In the data below, find each line that contains the word "price" and copy it.

### [Records from a collection]
★ ★ ★ ★ ★ ★ ★

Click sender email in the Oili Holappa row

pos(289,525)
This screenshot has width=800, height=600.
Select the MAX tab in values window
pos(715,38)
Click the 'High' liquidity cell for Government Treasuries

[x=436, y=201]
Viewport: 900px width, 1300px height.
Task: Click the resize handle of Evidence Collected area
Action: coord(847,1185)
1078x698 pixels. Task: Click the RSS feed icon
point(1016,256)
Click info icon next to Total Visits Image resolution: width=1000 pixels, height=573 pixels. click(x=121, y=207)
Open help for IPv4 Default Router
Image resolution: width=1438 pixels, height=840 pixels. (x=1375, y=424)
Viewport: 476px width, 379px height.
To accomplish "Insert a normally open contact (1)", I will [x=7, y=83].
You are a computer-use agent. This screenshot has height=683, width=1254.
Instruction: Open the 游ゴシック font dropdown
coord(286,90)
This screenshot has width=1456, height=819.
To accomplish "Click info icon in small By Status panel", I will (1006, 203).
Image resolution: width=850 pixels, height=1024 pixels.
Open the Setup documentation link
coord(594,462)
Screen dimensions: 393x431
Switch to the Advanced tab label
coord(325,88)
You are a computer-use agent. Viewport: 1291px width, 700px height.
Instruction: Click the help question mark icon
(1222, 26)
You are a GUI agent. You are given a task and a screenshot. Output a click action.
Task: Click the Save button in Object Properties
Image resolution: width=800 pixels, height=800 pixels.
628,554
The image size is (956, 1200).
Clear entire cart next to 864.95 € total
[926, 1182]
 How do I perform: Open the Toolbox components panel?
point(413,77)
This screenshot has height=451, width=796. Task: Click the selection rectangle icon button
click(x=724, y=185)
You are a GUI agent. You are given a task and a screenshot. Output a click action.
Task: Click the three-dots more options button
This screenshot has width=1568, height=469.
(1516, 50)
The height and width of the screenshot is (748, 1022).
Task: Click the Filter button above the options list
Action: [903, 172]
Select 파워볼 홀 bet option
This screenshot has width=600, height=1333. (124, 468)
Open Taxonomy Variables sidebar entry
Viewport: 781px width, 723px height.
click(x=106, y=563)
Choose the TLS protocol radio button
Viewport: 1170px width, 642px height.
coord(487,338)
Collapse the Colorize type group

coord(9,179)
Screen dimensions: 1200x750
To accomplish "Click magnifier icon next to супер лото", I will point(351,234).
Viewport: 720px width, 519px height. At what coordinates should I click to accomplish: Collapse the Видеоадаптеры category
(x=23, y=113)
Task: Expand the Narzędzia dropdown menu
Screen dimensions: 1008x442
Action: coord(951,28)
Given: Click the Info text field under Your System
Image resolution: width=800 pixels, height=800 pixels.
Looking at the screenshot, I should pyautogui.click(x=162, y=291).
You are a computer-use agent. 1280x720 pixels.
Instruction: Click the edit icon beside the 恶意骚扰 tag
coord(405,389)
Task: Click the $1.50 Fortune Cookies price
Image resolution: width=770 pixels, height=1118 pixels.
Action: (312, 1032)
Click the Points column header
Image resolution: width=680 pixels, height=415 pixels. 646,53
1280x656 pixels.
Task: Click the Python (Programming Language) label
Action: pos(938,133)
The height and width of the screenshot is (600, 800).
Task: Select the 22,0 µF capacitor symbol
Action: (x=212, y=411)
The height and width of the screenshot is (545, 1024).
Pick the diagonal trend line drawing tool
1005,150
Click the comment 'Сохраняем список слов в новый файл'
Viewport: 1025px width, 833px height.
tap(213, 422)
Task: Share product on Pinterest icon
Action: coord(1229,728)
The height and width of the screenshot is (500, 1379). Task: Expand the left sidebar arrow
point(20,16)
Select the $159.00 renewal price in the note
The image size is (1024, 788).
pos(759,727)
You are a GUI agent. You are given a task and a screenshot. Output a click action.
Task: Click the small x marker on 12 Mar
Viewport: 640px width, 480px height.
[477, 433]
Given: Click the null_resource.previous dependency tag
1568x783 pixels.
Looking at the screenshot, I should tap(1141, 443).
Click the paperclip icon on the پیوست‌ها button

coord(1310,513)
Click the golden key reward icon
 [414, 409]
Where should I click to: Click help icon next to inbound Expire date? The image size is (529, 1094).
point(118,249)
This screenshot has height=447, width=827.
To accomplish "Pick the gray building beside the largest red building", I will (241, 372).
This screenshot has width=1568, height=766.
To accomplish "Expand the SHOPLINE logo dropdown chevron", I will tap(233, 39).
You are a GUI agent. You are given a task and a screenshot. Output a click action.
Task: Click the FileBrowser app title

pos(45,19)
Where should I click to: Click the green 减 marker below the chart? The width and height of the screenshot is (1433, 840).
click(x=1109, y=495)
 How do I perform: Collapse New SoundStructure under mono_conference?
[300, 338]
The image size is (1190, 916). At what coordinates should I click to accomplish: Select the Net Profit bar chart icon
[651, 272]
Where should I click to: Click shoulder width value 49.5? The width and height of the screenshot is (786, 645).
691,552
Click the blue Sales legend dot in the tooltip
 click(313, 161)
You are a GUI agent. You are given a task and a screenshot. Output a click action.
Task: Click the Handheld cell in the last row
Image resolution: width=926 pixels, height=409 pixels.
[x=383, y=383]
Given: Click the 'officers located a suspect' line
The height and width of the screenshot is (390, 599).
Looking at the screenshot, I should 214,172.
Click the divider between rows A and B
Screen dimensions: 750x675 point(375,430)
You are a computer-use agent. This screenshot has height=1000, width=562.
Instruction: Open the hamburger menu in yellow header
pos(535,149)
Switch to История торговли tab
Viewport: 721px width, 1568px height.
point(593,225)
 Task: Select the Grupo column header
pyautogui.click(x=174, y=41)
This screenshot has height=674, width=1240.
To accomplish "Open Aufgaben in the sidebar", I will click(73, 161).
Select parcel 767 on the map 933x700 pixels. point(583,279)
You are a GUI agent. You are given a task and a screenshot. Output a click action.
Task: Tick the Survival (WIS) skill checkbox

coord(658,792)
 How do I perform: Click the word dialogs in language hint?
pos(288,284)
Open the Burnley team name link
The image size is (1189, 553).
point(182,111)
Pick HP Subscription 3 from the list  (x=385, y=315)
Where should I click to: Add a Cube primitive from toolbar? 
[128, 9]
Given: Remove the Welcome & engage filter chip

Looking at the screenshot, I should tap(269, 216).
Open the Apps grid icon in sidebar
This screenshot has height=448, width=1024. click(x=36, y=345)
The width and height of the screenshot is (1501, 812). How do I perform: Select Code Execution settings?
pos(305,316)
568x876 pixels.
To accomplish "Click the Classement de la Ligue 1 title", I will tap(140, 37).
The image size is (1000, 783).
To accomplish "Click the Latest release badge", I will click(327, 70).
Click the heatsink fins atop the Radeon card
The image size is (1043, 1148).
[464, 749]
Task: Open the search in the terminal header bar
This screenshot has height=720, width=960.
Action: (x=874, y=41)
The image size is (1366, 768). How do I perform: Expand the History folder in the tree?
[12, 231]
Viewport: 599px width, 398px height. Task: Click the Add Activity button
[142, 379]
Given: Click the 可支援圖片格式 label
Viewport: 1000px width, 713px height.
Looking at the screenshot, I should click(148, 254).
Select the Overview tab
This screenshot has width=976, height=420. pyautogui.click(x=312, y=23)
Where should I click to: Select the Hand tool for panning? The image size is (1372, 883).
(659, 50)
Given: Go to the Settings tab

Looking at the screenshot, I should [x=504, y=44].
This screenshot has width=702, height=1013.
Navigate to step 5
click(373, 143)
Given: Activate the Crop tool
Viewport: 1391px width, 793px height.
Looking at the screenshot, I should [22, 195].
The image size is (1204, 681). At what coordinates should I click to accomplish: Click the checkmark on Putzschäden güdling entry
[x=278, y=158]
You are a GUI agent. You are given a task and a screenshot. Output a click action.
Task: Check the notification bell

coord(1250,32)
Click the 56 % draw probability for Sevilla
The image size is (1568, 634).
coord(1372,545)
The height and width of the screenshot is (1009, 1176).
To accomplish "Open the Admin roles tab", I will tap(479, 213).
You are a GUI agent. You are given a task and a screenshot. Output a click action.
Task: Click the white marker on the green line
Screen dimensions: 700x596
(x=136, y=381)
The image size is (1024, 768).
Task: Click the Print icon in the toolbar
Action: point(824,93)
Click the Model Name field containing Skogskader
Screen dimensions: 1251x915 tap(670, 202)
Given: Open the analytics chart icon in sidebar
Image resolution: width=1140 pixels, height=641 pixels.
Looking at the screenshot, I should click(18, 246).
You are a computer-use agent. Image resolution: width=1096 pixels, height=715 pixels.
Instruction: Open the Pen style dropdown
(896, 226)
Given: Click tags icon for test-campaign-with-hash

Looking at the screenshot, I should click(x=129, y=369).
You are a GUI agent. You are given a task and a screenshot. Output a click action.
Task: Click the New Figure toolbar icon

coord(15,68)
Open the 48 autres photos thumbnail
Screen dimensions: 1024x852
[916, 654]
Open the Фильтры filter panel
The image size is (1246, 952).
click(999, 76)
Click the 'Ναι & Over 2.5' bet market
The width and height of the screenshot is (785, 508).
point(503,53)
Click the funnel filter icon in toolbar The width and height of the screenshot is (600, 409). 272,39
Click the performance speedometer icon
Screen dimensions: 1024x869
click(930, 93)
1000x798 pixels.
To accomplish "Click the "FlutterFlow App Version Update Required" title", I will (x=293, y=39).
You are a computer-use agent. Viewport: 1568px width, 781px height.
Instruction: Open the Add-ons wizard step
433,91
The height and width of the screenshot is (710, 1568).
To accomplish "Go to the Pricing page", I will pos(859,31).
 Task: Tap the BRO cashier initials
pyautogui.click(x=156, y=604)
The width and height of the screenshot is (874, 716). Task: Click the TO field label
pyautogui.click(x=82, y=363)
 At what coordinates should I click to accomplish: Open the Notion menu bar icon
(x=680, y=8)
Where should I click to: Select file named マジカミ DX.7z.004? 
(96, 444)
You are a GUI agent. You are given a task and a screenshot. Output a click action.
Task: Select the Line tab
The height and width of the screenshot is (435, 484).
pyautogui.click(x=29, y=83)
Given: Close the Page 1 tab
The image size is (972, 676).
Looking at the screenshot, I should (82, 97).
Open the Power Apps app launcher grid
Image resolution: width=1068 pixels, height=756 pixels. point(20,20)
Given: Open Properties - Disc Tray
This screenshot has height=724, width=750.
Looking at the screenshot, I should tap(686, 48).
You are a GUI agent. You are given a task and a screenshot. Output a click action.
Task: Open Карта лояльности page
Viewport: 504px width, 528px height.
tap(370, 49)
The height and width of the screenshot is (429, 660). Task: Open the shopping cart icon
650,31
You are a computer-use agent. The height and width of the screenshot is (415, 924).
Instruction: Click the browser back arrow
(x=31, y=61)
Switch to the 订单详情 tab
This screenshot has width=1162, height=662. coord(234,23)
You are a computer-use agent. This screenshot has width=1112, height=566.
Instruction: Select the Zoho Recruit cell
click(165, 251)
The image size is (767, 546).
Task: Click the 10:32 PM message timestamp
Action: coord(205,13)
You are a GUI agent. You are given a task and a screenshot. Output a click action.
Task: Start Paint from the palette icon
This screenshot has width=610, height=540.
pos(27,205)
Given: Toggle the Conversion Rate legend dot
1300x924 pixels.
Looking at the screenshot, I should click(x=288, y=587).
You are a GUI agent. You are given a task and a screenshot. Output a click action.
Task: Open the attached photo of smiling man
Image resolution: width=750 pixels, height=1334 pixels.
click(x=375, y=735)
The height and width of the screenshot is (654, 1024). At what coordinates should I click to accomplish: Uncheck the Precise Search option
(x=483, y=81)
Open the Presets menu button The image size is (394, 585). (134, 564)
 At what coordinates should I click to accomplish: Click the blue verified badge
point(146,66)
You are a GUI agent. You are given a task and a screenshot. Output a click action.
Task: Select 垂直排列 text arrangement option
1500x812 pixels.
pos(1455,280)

★ ★ ★ ★ ★ ★ ★

### [Written reply]
Task: Click the $1.50 Fortune Cookies price
Select the $159.00 renewal price in the note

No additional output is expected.